Work to complete – Write out again the part of the rows that opens with the line containing "Screen dimensions: 1411x840" and closes with the line containing "tap(23, 173)", keeping every request. Add 49 to each coordinate given in the answers.

[Rows for locating words and elements]
[Begin]
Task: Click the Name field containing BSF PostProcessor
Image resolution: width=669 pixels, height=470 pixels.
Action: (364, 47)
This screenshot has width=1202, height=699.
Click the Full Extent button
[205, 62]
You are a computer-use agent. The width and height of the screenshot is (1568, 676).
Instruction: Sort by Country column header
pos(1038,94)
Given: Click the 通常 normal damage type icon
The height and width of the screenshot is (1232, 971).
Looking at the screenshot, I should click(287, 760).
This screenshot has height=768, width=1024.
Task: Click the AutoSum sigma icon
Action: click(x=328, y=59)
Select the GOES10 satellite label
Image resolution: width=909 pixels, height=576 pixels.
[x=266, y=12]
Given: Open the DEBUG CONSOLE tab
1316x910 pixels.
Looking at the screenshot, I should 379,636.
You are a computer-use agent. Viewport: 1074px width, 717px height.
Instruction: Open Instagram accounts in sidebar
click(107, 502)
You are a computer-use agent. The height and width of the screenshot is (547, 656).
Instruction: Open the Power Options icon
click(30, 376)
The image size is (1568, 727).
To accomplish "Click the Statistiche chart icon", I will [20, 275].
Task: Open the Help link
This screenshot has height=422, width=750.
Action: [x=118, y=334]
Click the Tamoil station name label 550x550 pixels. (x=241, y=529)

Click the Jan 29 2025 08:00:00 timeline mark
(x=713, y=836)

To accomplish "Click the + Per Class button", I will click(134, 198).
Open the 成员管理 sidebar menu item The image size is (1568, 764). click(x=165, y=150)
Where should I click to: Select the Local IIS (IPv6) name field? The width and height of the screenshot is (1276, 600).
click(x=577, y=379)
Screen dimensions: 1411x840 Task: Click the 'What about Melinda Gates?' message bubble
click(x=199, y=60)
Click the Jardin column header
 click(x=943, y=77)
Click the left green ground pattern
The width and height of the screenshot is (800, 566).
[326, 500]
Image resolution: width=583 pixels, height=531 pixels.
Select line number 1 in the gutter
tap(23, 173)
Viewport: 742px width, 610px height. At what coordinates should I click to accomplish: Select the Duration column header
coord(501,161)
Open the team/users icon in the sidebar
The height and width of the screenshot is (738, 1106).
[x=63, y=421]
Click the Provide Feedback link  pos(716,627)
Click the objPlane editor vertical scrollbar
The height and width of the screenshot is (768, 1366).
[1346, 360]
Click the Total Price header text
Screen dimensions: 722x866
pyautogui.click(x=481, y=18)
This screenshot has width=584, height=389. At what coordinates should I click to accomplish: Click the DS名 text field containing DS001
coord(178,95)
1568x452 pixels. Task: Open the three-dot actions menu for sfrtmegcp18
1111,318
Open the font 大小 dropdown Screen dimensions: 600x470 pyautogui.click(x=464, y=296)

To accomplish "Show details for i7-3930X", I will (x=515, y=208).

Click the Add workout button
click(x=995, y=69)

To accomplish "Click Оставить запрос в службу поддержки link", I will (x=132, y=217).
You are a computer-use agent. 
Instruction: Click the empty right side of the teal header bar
[End]
Result of this task –
Screen dimensions: 1411x840 Task: Click the 'What about Melinda Gates?' message bubble
click(x=248, y=109)
Click the Jardin column header
 click(x=992, y=126)
Click the left green ground pattern
The width and height of the screenshot is (800, 566).
[375, 549]
Image resolution: width=583 pixels, height=531 pixels.
Select line number 1 in the gutter
tap(72, 222)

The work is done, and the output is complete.